Lacking the resources of larger and longer established rivals, BMW adopted an evolutionary, 'mix and match' approach to model development. Thus the 326 employed the body style first seen on the interim 329 model, which was mechanically identical to the 319 of 1934. Introduced in 1936, the 326 was a landmark model of immense significance and the first BMW to have a box-section ladder-type frame rather than the traditional tubular variety, while its torsion bar rear springing was another first for the Bavarian manufacturer. Boring out the block by 1mm increased the capacity of the well-tried overhead-valve six to 1,971cc and raised maximum power to 50bhp in single-carburettor form as installed in the 326. Other noteworthy developments included hydraulic brakes and a four-speed gearbox with freewheel on 1st and 2nd gears enabling clutch-less gear changes, a particularly useful feature in city traffic.

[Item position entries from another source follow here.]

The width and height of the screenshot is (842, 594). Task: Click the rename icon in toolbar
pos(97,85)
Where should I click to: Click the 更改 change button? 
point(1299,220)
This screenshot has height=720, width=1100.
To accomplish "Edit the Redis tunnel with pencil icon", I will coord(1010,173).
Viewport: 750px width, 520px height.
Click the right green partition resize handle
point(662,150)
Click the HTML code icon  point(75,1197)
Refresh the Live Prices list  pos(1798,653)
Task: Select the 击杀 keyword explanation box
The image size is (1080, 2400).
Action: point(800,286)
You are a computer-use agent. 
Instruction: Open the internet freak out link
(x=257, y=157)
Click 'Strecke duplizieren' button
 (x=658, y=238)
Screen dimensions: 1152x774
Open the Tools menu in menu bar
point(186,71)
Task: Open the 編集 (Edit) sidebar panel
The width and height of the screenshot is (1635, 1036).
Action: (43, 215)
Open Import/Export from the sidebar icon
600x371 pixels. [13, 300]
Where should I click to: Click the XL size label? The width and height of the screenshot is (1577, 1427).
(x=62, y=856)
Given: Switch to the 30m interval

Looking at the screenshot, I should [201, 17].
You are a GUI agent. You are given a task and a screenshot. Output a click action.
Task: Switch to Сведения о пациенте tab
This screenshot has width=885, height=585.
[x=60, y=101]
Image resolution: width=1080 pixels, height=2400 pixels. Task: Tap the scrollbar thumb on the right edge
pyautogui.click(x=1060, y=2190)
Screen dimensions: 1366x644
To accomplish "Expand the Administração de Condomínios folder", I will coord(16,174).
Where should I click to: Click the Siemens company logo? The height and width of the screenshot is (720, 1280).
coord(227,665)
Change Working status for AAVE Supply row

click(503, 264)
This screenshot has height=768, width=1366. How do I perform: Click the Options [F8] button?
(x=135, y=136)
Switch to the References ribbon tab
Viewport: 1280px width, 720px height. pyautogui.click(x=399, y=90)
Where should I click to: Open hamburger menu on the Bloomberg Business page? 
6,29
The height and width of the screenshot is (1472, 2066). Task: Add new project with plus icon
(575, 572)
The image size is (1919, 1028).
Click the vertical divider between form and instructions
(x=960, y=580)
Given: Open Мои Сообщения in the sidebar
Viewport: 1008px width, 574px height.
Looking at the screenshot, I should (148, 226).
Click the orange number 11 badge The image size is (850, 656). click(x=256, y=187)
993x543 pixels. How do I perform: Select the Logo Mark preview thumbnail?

Motor Sport tested a BMW 326 in 1937 and despite the car's relatively modest top speed of 75-80mph (120-129km/h) found that it could be 'cruised up to this pace wherever conditions permit without sacrifice of economy or tune, and, as one has come to expect of all models of the marque, at such speeds engine and chassis are effortless and the coachwork unprotesting. The new engine has, in fact, been designed to be literally "unburstable".' It is hardly surprising, therefor, that the 326 proved such a success, almost 16,000 being sold up to 1941 when production ceased.
This matching numbers BMW 326 Cabriolet was delivered new in July 1938 to Runge, Glas & Cia of Buenos Aires, Argentina, as confirmed by the BMW Classic Certificate on file. The original exterior finish was Ivory. We are advised that five owners are known: the first in Argentina, the second in Italy, and the third in Sweden. The fourth owner, Mr Ian Donaldson of Odiham, Hampshire acquired the BMW in October 2014, at which time it was first registered in the UK (V5C on file). The current (fifth) owner purchased the car in April 2015 (sale contract on file) and last year replaced the battery and fuel pump. An older restoration, well maintained since, this beautiful BMW 326 Cabriolet is ideal for historic rallies and other classic car events.